• _WORK TO BE COMPLETED_
Scan the material below for the word "column", then copy every line in which it appears.

• _SOURCE MATERIAL_
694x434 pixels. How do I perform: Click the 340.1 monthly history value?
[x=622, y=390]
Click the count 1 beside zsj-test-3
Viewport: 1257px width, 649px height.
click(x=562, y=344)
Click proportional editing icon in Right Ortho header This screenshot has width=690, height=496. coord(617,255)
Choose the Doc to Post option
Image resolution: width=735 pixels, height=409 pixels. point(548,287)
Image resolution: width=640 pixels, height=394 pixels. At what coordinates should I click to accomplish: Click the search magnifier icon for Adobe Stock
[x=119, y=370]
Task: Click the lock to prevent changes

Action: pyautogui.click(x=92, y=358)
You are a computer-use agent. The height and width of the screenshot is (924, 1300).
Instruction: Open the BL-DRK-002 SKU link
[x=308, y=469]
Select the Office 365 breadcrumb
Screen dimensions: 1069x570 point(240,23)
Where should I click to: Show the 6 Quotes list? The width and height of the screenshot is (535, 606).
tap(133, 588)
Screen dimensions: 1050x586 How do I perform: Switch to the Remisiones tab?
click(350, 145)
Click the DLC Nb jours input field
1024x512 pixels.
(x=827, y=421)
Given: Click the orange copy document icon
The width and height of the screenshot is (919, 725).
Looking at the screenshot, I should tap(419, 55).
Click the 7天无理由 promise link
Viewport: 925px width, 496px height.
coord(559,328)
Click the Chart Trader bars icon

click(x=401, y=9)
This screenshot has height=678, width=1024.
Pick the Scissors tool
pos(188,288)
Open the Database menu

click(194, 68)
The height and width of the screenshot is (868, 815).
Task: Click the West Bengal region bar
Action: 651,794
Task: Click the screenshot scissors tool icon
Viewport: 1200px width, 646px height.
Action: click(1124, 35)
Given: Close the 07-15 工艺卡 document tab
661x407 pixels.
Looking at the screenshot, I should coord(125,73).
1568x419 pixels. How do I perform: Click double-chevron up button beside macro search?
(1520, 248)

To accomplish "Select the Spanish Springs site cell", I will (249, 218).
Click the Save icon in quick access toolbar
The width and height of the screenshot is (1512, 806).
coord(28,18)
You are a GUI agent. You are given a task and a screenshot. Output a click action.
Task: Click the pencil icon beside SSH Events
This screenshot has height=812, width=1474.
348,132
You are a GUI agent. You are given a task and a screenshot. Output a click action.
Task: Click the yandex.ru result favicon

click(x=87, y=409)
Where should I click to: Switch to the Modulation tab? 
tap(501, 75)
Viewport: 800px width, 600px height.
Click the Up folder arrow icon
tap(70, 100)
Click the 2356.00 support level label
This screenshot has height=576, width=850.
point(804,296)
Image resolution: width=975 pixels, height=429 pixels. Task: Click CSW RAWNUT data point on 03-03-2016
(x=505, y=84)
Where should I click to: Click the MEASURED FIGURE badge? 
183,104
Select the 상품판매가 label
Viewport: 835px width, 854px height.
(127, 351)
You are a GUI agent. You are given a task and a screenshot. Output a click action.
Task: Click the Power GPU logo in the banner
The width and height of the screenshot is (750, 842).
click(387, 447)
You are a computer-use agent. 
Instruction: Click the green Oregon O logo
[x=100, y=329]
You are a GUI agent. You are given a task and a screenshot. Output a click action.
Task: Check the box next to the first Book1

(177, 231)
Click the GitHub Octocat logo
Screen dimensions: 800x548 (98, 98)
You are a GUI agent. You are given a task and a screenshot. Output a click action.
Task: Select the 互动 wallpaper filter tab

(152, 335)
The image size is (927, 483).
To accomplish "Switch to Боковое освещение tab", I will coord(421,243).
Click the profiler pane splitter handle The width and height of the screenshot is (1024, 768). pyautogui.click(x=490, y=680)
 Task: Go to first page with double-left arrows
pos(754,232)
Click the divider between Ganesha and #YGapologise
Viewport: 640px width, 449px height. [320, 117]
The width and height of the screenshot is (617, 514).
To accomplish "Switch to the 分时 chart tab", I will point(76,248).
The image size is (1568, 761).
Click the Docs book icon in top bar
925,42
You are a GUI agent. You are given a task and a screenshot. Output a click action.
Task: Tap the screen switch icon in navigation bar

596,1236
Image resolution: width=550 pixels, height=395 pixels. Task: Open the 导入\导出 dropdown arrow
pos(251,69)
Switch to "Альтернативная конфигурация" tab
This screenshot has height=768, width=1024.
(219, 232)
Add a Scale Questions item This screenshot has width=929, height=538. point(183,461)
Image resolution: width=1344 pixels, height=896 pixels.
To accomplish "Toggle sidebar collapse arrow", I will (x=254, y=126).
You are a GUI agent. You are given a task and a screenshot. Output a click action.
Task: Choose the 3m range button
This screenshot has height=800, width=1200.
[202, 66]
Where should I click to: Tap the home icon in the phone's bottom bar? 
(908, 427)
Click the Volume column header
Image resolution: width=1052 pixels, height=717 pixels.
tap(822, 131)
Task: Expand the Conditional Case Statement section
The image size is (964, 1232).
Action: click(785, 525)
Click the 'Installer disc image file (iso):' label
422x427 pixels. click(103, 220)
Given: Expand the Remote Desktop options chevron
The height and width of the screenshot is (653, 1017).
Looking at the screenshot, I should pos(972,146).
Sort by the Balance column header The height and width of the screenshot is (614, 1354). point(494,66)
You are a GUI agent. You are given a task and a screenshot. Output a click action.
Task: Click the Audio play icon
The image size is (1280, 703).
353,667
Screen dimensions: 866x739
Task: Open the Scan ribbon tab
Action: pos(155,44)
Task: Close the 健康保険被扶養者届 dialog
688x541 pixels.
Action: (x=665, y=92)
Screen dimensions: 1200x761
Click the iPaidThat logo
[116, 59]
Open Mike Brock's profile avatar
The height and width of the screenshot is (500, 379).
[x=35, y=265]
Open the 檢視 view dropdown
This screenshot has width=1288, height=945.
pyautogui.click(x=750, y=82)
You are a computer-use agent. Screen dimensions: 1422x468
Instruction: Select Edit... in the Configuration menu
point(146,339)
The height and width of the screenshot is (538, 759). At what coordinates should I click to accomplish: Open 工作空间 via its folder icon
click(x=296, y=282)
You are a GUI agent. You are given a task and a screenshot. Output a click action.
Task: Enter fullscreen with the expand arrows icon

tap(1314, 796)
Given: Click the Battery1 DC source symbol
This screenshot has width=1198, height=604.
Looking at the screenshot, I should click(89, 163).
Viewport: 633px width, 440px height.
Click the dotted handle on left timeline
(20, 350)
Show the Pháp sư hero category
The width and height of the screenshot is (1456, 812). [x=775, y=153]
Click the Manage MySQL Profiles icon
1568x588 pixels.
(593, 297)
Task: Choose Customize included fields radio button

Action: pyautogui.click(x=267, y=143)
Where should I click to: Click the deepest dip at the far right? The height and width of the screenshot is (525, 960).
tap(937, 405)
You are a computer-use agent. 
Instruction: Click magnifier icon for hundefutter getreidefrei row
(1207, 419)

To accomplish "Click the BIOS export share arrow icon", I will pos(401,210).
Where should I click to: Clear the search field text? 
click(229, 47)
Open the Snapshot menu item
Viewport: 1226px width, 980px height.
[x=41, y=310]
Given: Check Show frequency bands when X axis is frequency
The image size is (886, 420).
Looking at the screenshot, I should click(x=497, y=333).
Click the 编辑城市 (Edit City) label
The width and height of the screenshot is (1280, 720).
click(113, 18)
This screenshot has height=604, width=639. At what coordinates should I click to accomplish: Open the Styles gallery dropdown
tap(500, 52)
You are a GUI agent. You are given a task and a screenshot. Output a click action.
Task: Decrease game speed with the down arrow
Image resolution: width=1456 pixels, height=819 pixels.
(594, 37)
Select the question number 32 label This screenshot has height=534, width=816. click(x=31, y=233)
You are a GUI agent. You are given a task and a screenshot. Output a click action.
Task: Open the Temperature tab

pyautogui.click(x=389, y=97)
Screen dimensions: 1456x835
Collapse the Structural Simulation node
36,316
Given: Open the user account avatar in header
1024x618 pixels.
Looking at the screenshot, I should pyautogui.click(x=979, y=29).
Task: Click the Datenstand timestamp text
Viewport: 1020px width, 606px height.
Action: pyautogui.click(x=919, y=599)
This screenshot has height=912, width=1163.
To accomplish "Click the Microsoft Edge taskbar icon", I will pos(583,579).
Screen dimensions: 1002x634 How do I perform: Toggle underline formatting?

• _EXERCISE SOLUTION_
Click the Volume column header
Sort by the Balance column header The height and width of the screenshot is (614, 1354). point(494,66)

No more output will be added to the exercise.